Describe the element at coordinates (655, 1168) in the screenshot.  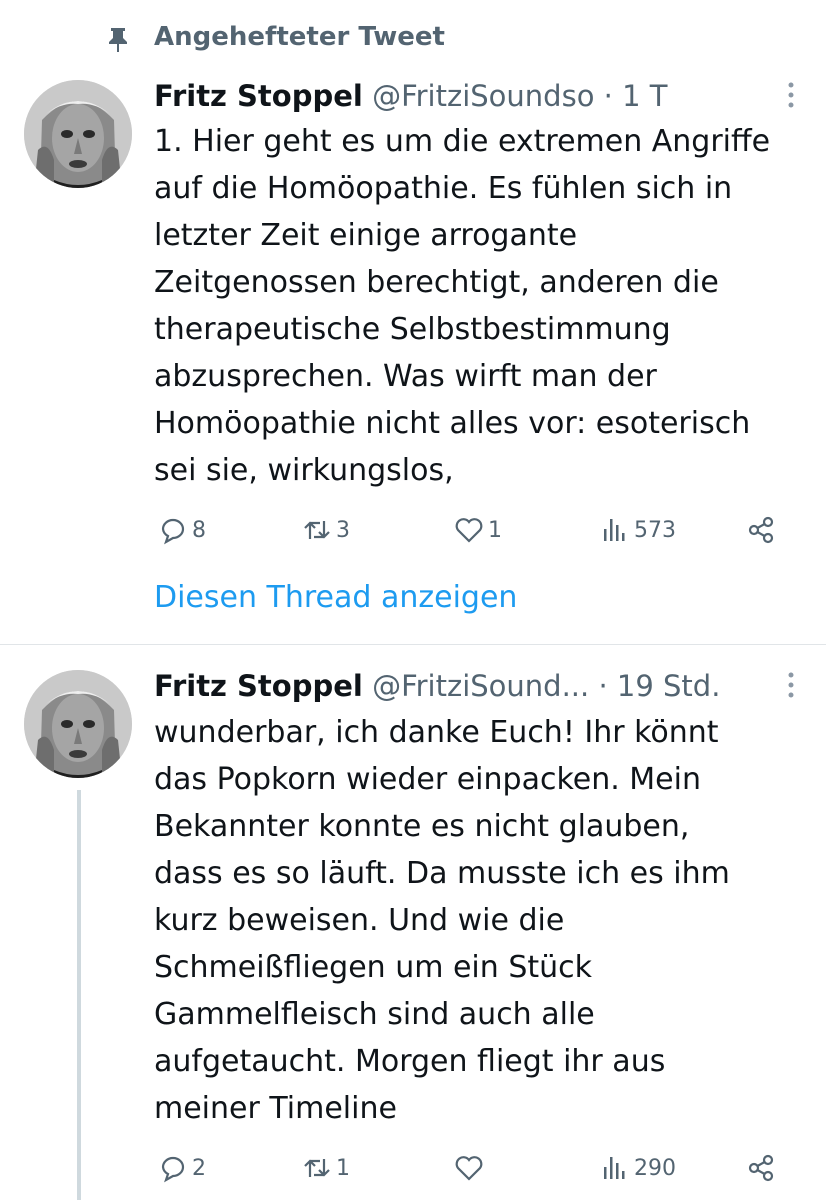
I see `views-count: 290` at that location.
...
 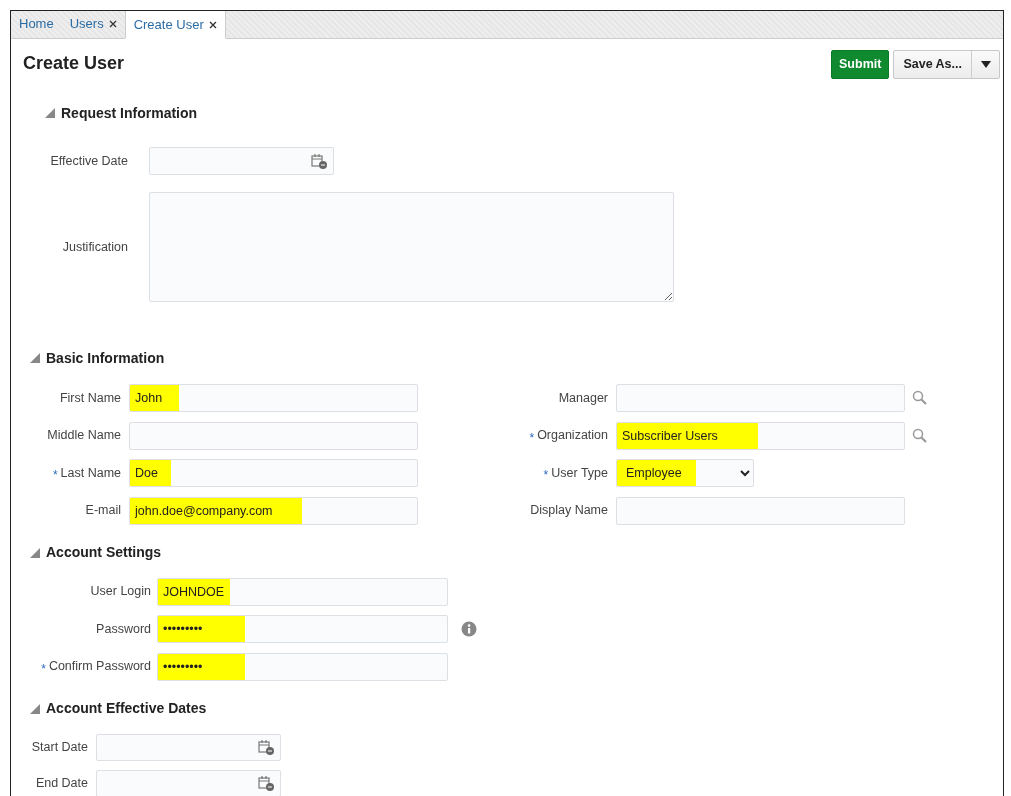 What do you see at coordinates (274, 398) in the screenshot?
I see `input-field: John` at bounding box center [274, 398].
* * *
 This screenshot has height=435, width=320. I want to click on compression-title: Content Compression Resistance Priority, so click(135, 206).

Task objective: Give the records from the line with "What do you" to the line with "center [274, 398]." as a Markdown table with columns Nr and Line, one row per line, skipping blank lines. Leave the pictures out.

Your response:
| Nr | Line |
|---|---|
| 1 |   What do you see at coordinates (274, 398) in the screenshot? |
| 2 | I see `input-field: John` at bounding box center [274, 398]. |